> [EXERCISE AIM] Count the lines in the entries below that contain the word "This". Reply with only the number.

> [GIVEN INFORMATION]
☆ ☆ ☆ ☆ ☆ ☆ ☆

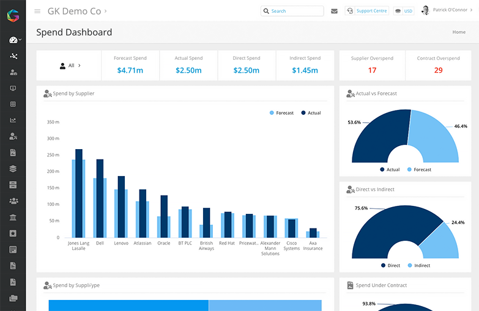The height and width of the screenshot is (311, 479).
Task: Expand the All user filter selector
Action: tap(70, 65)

☆ ☆ ☆ ☆ ☆ ☆ ☆

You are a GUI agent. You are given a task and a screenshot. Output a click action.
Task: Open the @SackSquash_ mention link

☆ ☆ ☆ ☆ ☆ ☆ ☆

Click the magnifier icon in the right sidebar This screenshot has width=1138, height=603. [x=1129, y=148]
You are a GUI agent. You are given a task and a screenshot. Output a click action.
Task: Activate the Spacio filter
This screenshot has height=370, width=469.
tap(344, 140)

☆ ☆ ☆ ☆ ☆ ☆ ☆

> [OUTPUT OF THE EXERCISE] 2